__Page text__.
Health insurance what are you doing about it?

4 Replies

So I have made it this far and life has thrown a curve ball.  I figured my wife could carry our families health insurance while we venture off into real estate.  Well life happened and now it is just me and the kids, If I leave my 40 hrs a week I will need to somehow still provide insurance for me and the kids.  At first glance this looks extremely costly, what are you doing to provide health insurance if you are in a similar situation...

Hi Chris - The way I see it there are a few options when one loses access to employer-sponsered health insurance.

1) Obamacare - There are significant federal tax credits available for those earning less than $100k.  Perhaps the advantageous tax deductions of real estate enable you to show a low enough income to qualify for an attractive tax credit and, thus, low net premium cost. is your resource to price this out.  If your income is low enough, you may even qualify for Medicaid, and your kids may qualify for CHIP.

2) There are healthcare sharing ministries, such as Liberty Healthshare, that you may want to research if your earn significantly more than $100k.  These organizations pool like-minded individuals, usually on a religious basis, to share each others' medical costs.  The net effect is that they operate much like regular insurance, but usually at much lower costs.  There are some downsides to these organizations, so I would suggest doing some in-depth research.

3) Self-Insure - This option probably only makes sense if you are both healthy and wealthy enough to carry the risk and absorb the costs.  

I too would be curious to know what others think are the best insurance options for the full time real estate investor.

__Stored items__.
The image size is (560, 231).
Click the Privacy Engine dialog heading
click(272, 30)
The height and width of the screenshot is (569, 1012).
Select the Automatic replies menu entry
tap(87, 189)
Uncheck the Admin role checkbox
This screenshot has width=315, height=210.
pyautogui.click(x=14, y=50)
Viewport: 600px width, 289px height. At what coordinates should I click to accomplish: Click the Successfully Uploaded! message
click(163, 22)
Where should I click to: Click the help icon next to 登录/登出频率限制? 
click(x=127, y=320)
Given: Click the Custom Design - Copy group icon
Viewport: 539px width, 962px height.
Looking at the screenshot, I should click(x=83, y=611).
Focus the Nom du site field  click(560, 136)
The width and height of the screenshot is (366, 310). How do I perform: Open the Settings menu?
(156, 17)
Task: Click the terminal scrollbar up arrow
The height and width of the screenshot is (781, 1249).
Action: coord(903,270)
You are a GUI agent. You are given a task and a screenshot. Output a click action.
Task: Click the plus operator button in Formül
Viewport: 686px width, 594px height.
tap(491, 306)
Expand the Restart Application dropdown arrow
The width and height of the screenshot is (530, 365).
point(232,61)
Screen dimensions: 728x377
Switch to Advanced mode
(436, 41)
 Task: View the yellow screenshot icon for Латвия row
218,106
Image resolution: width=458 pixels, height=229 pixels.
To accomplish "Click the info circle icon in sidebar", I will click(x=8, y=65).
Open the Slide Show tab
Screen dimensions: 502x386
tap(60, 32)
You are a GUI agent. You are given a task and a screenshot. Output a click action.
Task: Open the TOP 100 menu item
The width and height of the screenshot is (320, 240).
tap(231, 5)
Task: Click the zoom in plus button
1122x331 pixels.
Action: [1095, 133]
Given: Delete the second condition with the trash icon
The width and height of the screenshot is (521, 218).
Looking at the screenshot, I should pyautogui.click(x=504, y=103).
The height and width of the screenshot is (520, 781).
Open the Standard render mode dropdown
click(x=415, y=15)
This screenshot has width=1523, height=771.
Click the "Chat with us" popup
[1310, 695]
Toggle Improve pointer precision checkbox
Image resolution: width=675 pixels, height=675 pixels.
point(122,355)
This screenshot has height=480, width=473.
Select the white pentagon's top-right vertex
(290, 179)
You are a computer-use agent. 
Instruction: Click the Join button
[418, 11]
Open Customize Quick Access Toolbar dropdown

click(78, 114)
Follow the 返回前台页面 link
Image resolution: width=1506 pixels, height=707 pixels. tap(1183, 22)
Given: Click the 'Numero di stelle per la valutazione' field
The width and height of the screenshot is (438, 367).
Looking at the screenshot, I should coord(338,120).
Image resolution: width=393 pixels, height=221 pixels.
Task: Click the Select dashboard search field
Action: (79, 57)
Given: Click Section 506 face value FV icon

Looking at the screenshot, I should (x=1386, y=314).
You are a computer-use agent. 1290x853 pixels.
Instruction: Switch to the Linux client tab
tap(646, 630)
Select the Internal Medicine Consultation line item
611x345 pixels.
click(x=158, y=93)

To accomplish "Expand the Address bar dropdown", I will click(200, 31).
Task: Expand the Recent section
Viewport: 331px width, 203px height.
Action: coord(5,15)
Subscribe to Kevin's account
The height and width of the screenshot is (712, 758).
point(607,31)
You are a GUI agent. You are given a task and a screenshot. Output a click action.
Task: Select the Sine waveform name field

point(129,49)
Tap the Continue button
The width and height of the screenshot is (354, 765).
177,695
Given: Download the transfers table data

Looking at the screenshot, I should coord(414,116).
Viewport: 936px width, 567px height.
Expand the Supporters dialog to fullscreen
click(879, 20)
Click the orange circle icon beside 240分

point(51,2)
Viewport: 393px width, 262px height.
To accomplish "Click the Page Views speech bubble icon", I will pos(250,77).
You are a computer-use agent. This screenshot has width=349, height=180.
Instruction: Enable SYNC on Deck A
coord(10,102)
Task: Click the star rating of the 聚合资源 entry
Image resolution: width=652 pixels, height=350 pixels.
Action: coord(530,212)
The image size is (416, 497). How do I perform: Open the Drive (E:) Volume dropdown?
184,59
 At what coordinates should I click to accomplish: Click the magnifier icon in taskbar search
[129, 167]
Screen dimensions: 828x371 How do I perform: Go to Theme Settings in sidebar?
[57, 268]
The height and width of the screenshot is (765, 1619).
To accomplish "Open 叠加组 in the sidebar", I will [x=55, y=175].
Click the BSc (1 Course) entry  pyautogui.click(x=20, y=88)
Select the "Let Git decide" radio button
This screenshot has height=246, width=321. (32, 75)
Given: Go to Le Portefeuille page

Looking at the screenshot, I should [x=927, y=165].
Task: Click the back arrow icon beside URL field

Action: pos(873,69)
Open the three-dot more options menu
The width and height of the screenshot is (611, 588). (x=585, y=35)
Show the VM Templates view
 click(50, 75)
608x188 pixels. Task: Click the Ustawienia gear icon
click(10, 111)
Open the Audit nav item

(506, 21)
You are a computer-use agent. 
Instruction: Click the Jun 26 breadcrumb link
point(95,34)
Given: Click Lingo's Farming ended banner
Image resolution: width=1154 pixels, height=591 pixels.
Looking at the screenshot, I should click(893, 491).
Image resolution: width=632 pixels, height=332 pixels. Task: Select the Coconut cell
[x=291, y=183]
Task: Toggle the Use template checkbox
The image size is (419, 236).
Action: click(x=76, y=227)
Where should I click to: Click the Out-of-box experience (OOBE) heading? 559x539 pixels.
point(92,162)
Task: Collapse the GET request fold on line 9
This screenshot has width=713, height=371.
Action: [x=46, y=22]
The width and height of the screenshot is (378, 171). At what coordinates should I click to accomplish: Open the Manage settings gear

__Apply what you read__.
1. List the numbered options the health insurance thread gives for someone who loses access to employer-sponsored health insurance.
2. Resume the health insurance thread from its last sentence.
These rows have nothing to do with the health insurance thread.

__Written answers__.
1.
1) Obamacare
2) Healthcare sharing ministries, such as Liberty Healthshare
3) Self-Insure

2.
I, too, am curious what others who don’t have a W2 job would do with health insurance coverage. I enrolled in the health sharing ministry (CHM) for 2 months last year and 1 month w/ Marketplace while working on activating my RE agent. I decided to get back at corporate world soon afterwards. Obamacare was too expensive for the whole family coverage (mind you, my W2 job didn’t qualify me for a discount rate) and although CHM was cheaper it only covers major medical (without guarantee either), and no coverage for pharmacy, annual physical or instacare clinic. With a disable husband and young teenager in the family, it would be too risky to rely on health sharing ministry. Bottom line, I needed health benefits coverage for the family with good coverage and reasonable cost, and the only way to get to that is by going back to 40hr office job. You only need one spouse to cover for the whole family while the other work as an entrepreneur. One big accident could wipe your entire wealth if you don’t have health insurance. Why risk it?

@Ingrid B. thanks for the input, I had planned for the whole spouse coverage entrepreneur route till life threw a curve at me and now I have to do it myself and 2 young kids.  I won't make the move unless I can guarantee we are covered, I really hope life plays nice as I have worked hard to get to this point.

@Mike Roy Thank you! I will have to do some SERIOUS research now. We are all healthy just not wealthy so it looks like option one at this point is my go to BUT I will be looking at options. I make $50K at my 7-4 daily and about $30k from my (4) rentals no debt other than my primary, I know I have it in me at 39 to hustle some work on a few more rentals I just need to figure out this whole BRRR, flipping or wholesale thing. I was hoping to take up shop and learn as a realtor but I guess if I am being 1099'd the insurance thing could still be an issue.

Thanks for sharing.

"I was hoping to take up shop and learn as a realtor but I guess if I am being 1099'd the insurance thing could still be an issue."

Not sure. I think that members of NAR and agents for some of the large brokerages (ReMax, Keller Williams, etc.) may have access do decent pricing through their group plans. Not totally sure, but I would start asking some experienced agents about how they handle health insurance.